Trust: A True Story of Women and Gangs

Last night I attended the launch of Pip Desmond’s Trust: A True Story of Women and Gangs, and I can safely say it was the biggest book launch I’ve ever been to (and perhaps ever will).

I didn’t quite no what to expect, having never been to the venue (the Nau Mai room at Te Puni Kokiri), and not having spoken to Pip since we both did the MA in Creative Writing at Vic in 2006 (though we were in different classes). When I arrived just before six, the crowd was spilling out the entrance to TPK and onto Lambton Quay. There was bar in the foyer, and another in the main room, though it was so packed I didn’t notice this one until after the speeches. It was quite a crowd: writers and publishing people, gang members (past and present) and their families, pupils in school uniform, and a slew of other, harder-to-pin-down people.

When I saw a dozen or so women seated either-side of the podium in addition to Pip, it was clear this was more than just a book launch. It was a celebration of the lives detailed in the book: the women of the Aroha Trust, a 70’s work collective for women with gang connections; it was a politically charged event (you can read Tariana Turia’s speech here); but most of all it was an event. I counted no less than nine speeches, each were followed by a waiata (often decided on the spot). There was a camera crew from Maori TV taping everything, and apparently there will be something on CloseUp in the coming days (in addition to coverage in North & South, Mana, and Radio NZ leading up to the launch and the reviews which will following in the coming days).

Quite an evening.

I dutifully purchased my copy, and will no doubt post my something when I’ve finished reading Trust.

*

It’s Montana Poetry Day today, and as I’m back in Palmerston North, I’ll be attending the launch of Tim Upperton’s debut poetry collection, A House On Fire, and the P.N. Library, 7 p.m.

No disrespect to Tim, but I suspect a smaller turn-out. Looking forward to it!

Christening The Pool

My grandparents had a swimming pool. They constructed it themselves along with the rest of their house, back when my father and uncle were boys. Palmerston North is far from the best place to have a pool -- the temperatures only climb into the twenties in the full bloom of summer, and even then, the wind and rain are not completely absent -- but this is perhaps the charm of such a thing. To persevere through a winter such as this, one requires more than the promise of nine or ten swims in a pool not much larger than a modern spa. But it was a kind of magic nonetheless, to strip off in the room my father and his brother shared, put my togs on and run to the pool for the first time.

In the weeks leading up to this moment, there would have been jockeying with my cousins who were just as keen to be the ones who took the first plunge of the summer. Sometimes both sets of kids would be there, five of us lined around the edge of the pool, a parent entrusted with the countdown.

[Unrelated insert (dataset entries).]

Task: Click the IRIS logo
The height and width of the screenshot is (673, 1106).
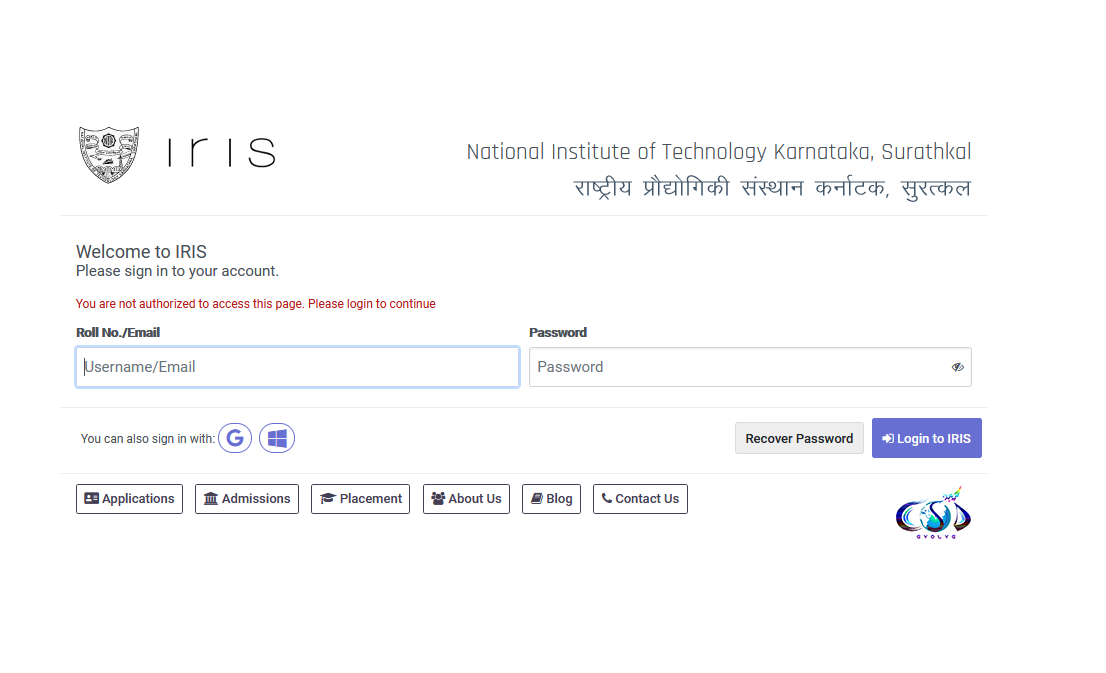Action: pos(220,153)
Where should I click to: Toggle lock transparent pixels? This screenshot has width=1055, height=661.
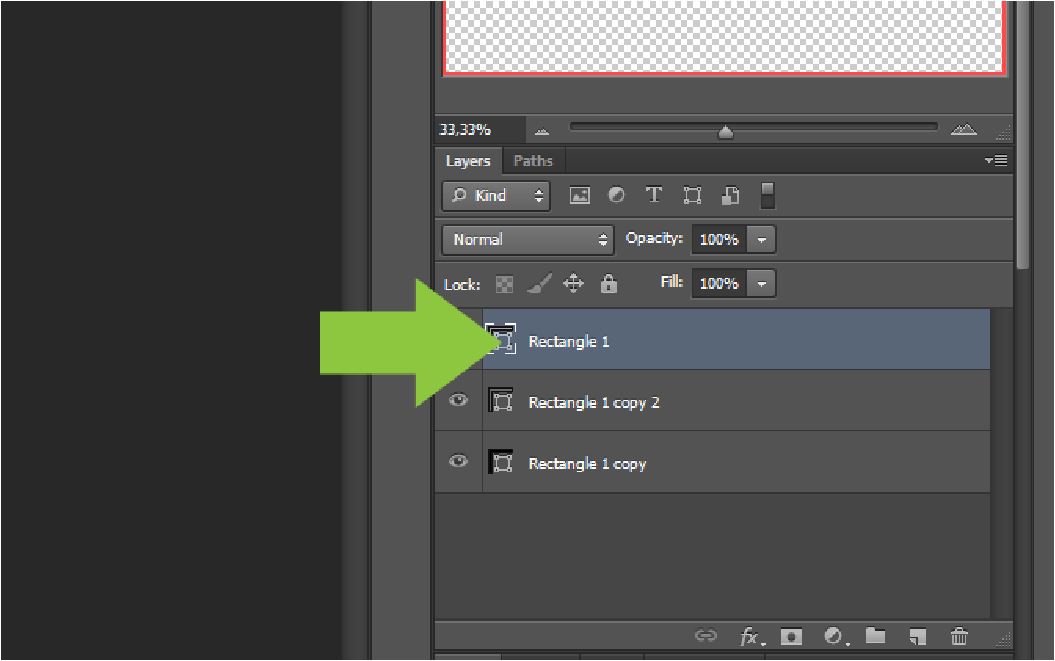pyautogui.click(x=506, y=284)
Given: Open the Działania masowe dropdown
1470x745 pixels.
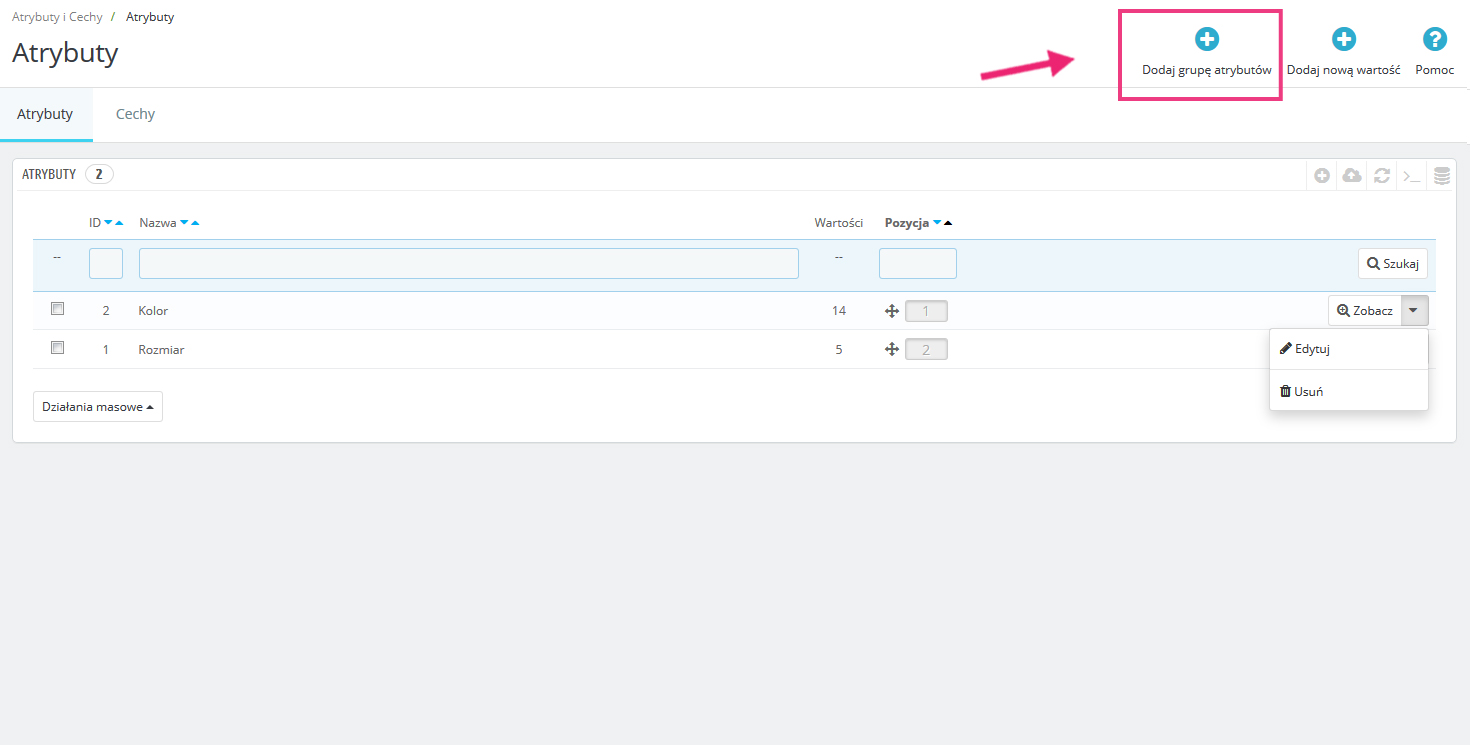Looking at the screenshot, I should [x=98, y=407].
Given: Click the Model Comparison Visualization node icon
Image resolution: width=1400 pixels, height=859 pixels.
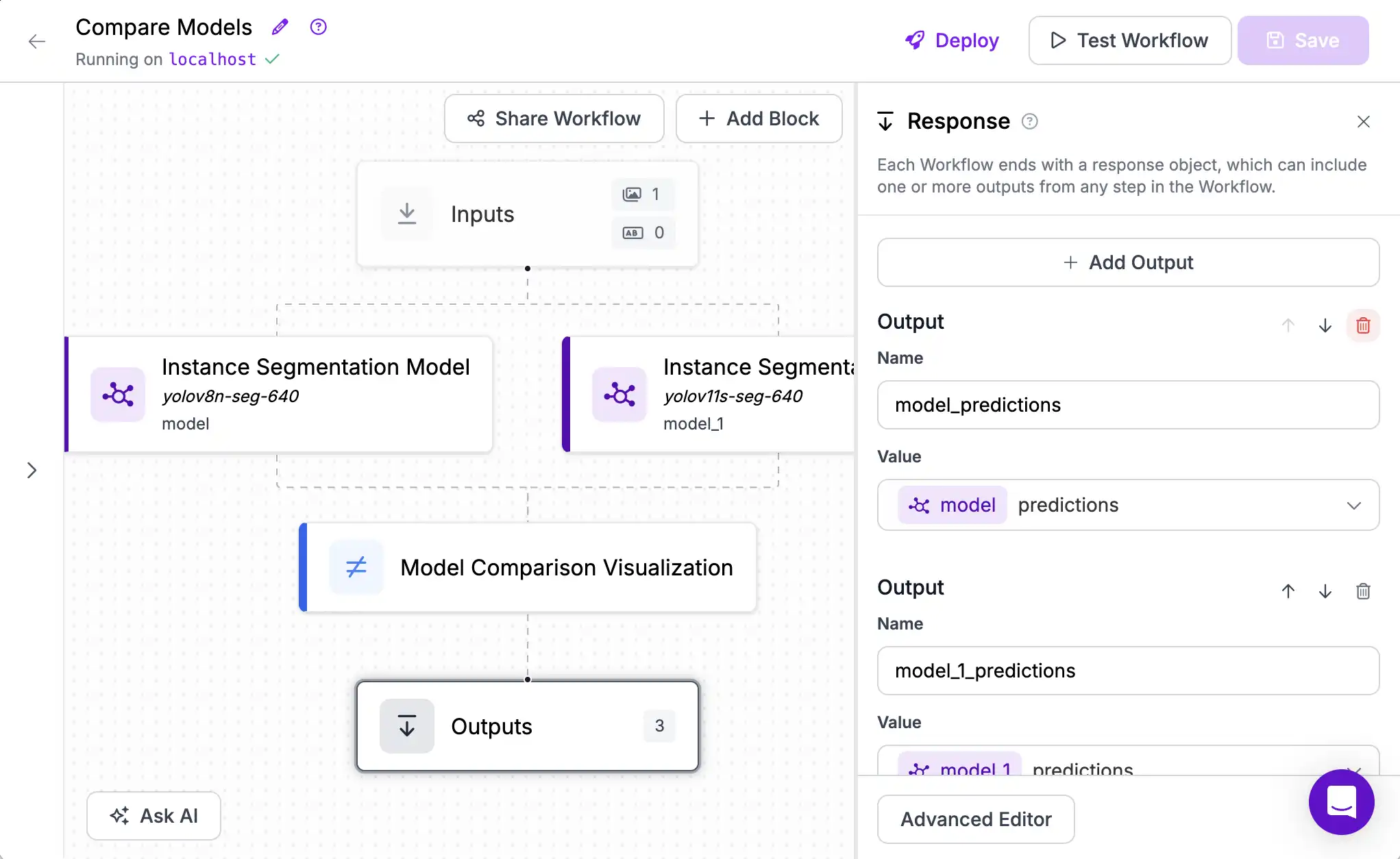Looking at the screenshot, I should (x=357, y=567).
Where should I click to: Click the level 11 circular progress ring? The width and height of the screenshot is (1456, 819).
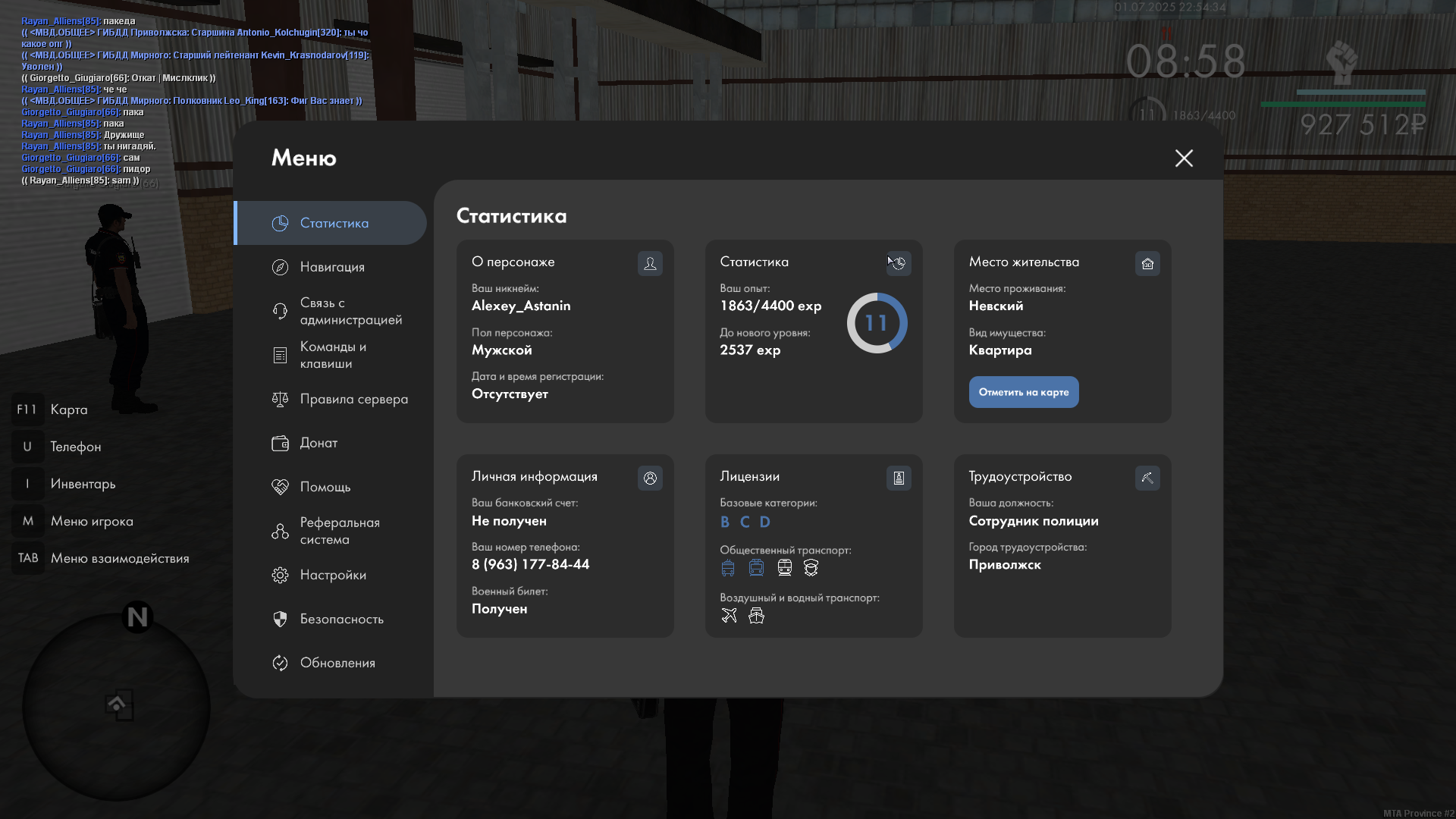pyautogui.click(x=877, y=323)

Sometimes my brother and I would arrive forlorn in the knowledge the other Cliffs had christened the pool the day before, but still excited by our own first plunge. Once or twice it was just me and my brother who were the first…

It is the middle of winter.I am back in Palmerston North after four years in Wellington, three years in Brisbane (now that’s a place where you can make full use of a pool), six months traveling to get to the UK, a year in Scotland, and six months traveling to get home.

And here I am, christening this new blog.

My previous blog, The Year of a Million Words, set out to do what it said on the label. While I only managed 800,737 words, I achieved the higher goal of completing a book length manuscript and getting it accepted for publication.

While the old blog was useful in focusing my attention on writing, especially the volume of writing, it made it difficult focusing my attention on specific projects. If 2008 was the year of 800,737 words, the old blog dedicated to quantifiable output, I hope to focus my future blogging (*this*) more on the inputs in my writing life.

The books I am reading, and my reactions to them.

The things that have captured my attention, and I must work into such a form that fiction can be made from this fascination (at the moment it is Eugen Sandow, and shipwrecks around Cape Horn at the end of the nineteenth century).

And the para-literary carry on that comes with being a young writer back in his homeland: attending the odd book launch (see my forthcoming entry about TRUST), settling on the cover and blurb for my book, being interviewed for the first time (about matters literary)…

[I apologise for the fact this blog will probably become Spruik Central for A Man Melting & Other Stories around May next year… Forewarned is forearmed, I guess.]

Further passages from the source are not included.